• _WORK TO DO_
Format the lines of the records between the line containing "The width and height of the screenshot is (371, 297)." and the line containing "Looking at the screenshot, I should tap(348, 638).", inclusive, as a JSON list of strings with one string per line, omitting blank lines.
______
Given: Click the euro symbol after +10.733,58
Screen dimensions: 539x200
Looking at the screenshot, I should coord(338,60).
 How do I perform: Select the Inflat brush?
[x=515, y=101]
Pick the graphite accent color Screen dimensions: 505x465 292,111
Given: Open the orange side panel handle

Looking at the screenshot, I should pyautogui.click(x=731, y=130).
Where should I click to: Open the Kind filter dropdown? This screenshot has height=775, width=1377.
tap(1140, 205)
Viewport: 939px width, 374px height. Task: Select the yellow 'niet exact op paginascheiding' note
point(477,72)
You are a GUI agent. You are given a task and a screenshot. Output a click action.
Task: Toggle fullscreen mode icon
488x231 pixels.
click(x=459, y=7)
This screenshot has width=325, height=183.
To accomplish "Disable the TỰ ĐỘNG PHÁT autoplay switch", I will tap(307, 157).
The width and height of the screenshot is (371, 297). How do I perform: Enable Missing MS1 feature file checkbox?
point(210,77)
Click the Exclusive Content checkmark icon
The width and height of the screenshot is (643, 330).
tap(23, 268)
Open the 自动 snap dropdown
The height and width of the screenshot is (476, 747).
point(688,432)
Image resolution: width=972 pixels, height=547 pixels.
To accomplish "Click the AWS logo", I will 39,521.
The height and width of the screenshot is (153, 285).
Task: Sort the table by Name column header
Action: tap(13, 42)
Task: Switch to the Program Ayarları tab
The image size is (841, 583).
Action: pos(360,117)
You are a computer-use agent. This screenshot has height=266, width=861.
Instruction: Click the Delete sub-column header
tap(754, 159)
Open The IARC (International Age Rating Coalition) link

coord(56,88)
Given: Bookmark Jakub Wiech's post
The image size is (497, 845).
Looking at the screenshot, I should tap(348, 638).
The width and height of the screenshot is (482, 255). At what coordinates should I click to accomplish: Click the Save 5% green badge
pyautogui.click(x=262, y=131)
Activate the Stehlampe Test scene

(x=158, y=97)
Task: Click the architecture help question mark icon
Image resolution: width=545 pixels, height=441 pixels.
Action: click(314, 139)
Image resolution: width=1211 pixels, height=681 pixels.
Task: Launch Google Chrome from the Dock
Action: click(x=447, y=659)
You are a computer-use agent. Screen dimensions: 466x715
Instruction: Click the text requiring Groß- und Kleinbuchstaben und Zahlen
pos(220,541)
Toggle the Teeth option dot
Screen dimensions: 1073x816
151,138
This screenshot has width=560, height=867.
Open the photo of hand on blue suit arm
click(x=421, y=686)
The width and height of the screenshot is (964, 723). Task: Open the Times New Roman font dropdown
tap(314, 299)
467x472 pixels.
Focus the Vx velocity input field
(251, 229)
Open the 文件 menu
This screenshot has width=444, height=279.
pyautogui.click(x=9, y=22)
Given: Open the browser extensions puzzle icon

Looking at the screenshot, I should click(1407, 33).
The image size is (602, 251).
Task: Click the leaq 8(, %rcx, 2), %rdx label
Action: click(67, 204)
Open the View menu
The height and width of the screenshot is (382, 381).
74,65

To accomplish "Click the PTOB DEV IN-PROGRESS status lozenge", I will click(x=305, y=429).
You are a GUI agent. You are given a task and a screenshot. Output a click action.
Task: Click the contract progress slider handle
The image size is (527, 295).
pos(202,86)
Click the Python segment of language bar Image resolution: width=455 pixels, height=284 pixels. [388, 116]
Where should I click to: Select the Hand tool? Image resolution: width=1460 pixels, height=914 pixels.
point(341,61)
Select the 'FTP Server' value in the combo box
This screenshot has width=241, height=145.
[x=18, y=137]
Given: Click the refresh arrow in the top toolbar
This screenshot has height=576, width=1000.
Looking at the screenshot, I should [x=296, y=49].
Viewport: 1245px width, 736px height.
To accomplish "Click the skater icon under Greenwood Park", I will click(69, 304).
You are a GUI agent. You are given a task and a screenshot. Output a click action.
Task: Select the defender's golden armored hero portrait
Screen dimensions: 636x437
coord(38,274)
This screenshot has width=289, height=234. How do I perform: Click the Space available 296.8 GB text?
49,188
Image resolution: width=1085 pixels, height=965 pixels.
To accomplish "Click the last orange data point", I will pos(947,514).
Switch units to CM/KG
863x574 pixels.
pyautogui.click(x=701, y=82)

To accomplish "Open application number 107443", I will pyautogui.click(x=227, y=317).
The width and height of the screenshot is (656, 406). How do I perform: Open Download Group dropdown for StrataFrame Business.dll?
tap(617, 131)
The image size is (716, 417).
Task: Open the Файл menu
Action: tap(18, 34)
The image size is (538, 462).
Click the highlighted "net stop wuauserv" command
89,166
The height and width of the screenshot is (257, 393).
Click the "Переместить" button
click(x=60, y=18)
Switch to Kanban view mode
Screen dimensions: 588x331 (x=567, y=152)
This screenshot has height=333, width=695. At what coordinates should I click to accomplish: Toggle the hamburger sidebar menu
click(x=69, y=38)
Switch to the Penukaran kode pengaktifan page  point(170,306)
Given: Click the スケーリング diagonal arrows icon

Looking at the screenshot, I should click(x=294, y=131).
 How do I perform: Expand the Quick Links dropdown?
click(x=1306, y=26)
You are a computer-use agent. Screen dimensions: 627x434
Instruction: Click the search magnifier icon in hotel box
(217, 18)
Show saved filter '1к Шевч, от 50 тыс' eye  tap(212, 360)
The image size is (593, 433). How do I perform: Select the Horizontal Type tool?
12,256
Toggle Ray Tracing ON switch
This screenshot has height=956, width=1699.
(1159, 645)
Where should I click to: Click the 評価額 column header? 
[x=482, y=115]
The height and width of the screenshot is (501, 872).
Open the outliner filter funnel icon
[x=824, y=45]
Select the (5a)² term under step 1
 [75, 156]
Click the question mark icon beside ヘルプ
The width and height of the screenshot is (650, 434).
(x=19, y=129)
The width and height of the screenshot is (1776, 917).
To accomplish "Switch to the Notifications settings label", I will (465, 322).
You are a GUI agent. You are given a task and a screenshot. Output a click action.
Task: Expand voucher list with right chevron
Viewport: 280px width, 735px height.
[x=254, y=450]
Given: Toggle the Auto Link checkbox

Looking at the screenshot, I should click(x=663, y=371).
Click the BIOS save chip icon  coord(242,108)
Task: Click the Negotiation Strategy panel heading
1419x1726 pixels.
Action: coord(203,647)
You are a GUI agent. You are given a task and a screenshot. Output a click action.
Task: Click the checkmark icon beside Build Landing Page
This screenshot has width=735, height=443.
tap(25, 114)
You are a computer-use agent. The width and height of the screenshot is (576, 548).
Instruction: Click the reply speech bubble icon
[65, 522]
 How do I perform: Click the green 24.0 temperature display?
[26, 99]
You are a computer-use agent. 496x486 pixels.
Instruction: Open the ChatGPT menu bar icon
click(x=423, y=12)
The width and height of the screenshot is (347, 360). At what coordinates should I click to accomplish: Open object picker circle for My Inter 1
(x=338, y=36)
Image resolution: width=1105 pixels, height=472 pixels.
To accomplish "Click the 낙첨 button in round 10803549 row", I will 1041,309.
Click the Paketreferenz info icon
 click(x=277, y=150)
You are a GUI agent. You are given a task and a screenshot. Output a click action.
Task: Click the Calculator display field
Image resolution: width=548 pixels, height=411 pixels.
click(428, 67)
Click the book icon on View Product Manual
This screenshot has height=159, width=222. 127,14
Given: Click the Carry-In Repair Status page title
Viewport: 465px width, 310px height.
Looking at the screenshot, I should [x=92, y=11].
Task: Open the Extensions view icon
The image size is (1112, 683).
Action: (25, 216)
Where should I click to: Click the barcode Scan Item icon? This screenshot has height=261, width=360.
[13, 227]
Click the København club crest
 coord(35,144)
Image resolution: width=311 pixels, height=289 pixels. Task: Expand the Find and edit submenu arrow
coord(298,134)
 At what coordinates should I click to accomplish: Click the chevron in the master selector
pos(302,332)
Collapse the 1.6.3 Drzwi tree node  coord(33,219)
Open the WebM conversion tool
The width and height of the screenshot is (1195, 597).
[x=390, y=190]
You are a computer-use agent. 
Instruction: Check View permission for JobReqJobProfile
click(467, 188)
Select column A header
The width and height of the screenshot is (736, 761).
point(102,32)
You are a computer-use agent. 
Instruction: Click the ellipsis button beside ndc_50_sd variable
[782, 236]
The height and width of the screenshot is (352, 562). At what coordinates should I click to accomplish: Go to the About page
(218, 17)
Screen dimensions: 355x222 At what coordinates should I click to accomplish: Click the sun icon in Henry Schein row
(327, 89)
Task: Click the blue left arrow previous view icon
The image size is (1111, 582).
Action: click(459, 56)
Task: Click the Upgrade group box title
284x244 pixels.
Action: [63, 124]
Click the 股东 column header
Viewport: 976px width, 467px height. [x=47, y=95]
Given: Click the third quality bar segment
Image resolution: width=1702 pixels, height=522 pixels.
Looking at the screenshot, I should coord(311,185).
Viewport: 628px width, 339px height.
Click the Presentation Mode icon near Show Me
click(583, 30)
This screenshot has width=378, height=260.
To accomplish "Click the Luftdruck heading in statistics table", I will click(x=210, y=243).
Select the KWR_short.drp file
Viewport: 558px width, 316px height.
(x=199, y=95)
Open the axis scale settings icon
______
• _TASK SOLUTION_
[
  "The width and height of the screenshot is (371, 297). How do I perform: Enable Missing MS1 feature file checkbox?",
  "point(210,77)",
  "Click the Exclusive Content checkmark icon",
  "The width and height of the screenshot is (643, 330).",
  "tap(23, 268)",
  "Open the 自动 snap dropdown",
  "The height and width of the screenshot is (476, 747).",
  "point(688,432)",
  "Image resolution: width=972 pixels, height=547 pixels.",
  "To accomplish \"Click the AWS logo\", I will 39,521.",
  "The height and width of the screenshot is (153, 285).",
  "Task: Sort the table by Name column header",
  "Action: tap(13, 42)",
  "Task: Switch to the Program Ayarları tab",
  "The image size is (841, 583).",
  "Action: pos(360,117)",
  "You are a computer-use agent. This screenshot has height=266, width=861.",
  "Instruction: Click the Delete sub-column header",
  "tap(754, 159)",
  "Open The IARC (International Age Rating Coalition) link",
  "coord(56,88)",
  "Given: Bookmark Jakub Wiech's post",
  "The image size is (497, 845).",
  "Looking at the screenshot, I should tap(348, 638)."
]